Anne Tyler’s novels about protagonists who desperately need to be smacked upside the head are typically set in Baltimore.
Actress Liv Tyler’s mom was notorious groupie Bebe Buell. For most of her childhood, she thought her father was “Hello, It’s Me” singer Todd Rundgren, rather than Aerosmith vocalist Steven Tyler.
Novelist Anne Tyler, whose married name is Modarressi, was born on the same mm/dd/year, October 25, 1941, as fellow novelist Anne Rice, who was born with the name Howard Allen O’Brien.
ETA: Regressing to Anne Tyler but playing off Liv and Steven so I think it counts.
Novelist and Twitter enthusiast Poppy Z. Brite, like Anne Rice, has focused on dark and gothic and resides in New Orleans, Louisiana.
The New Orleans Saints started the second half of the Super Bowl by recovering a suprise onside kick.
Union Gen. Ben Butler outraged the fire-eating rebel citizens of New Orleans, after its fall, by ordering that women who insulted or threw chamberpots on his troops be treated as prostitutes. It is also alleged (but not proven) that he stole silverware from the house which he had commandeered as his headquarters, leading to the nickname “Spoons.”
The butler Niles on The Nanny was played by Arkansas born actor Daniel Davis, who later starred in a failed revival of La Cage Aux Folles, soon to be revived again starring Kelsey Grammer whose most famous character had a brother named Niles.
Not to play off of, but a curio you may be interested in: a Benjamin Butler chamber pot used by women of NOLA(though this one’s at a museum in Tuscaloosa).
Fran Drescher of The Nanny was brutally attacked in her apartment in 1985. She was able to give a police artist a near perfect description of her assailant and sent him to prison for two life sentences.
One of Fran Drescher’s roles was Sheryl in American Hot Wax, a film based on the life of Alan Freed, a Cleveland radio disc jockey credited with popularizing the term “rock ‘n’ roll” (some even claim he coined it, although earlier uses of the phrase have been documented).
Ian Hunter’s song *Cleveland Rocks *begins with a recording of Alan Freed from his old radio show: “Hello everybody, how are you tonight? This Alan Freed the ol’ King of the Moondoggers, and it’s time again for another of your favorite rock ‘n’ roll sessions as you enjoy … The Moondog Show!”
The Moondog Coronation Ball, started by Freed, is a periodic rock concert/celebration in Cleveland at which some of the top acts in rock have appeared. In large part because of Freed’s pioneering status in rock history, the Rock and Roll Hall of Fame is in Cleveland (although induction ceremonies are typically held in NYC).
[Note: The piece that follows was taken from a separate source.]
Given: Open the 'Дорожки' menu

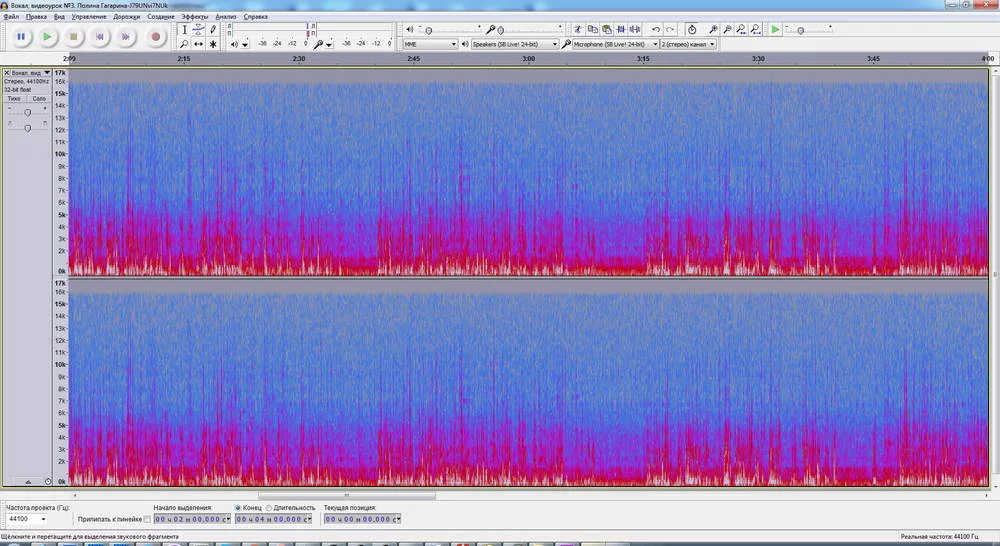Looking at the screenshot, I should pyautogui.click(x=127, y=17).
Moondoggie was the nickname of Gidget’s boyfriend Jeff in a popular series of novels by Frederick Kohner (an Austrian Jew who came to America fleeing the Nazis) that inspired several movies and at least two TV series; Gidget was based on his daughter.
Moondog was a blind street musician in New York City, known for his Viking helmet. He eventually recorded several albums of his music.
The Dukes of Normandy were descended from Rollo, a Viking who was given much of northern France by King Charles the Simple as part of a peace treaty in 911; per tradition, when Rollo was ordered to kiss King Charles’s foot as a symbol of obeisance he did so by grabbing the king’s leg and lifting it until the foot was at his mouth level and the king was on the ground.
In “Tropic Thunder,” action movie star Tugg Speedman (Ben Stiller) tried to defy typecasting and win an Oscar by playing a retarded boy in a tearjerker called “Simple Jack.”
“Springheel Jack” was a Victorian-era bogeyman who could supposedly jump great heights as he committed crimes. Descriptions of his appearance and methods vary widely. No authoritative proof of his existence has come to light.
Smackwater Jack bought a shotgun, or so sings Carole King on her zillion-selling “Tapestry” album.
Carole King and her husband, Gerry Goffin, co-wrote many hit songs, including “The Loco-Motion”, which was first recorded by King’s babysitter, Little Eva.
Little Eva was a planter’s daughter in UNCLE TOM’S CABIN which was made into a ballet within the musical THE KING AND I in which the writer was Tuptim played by Rita Moreno.
Despite years performing and winning several local music awards in Washington D.C., jazz singer Eva Cassidy’s greatest career success came several years after her untimely 1996 death from melanoma.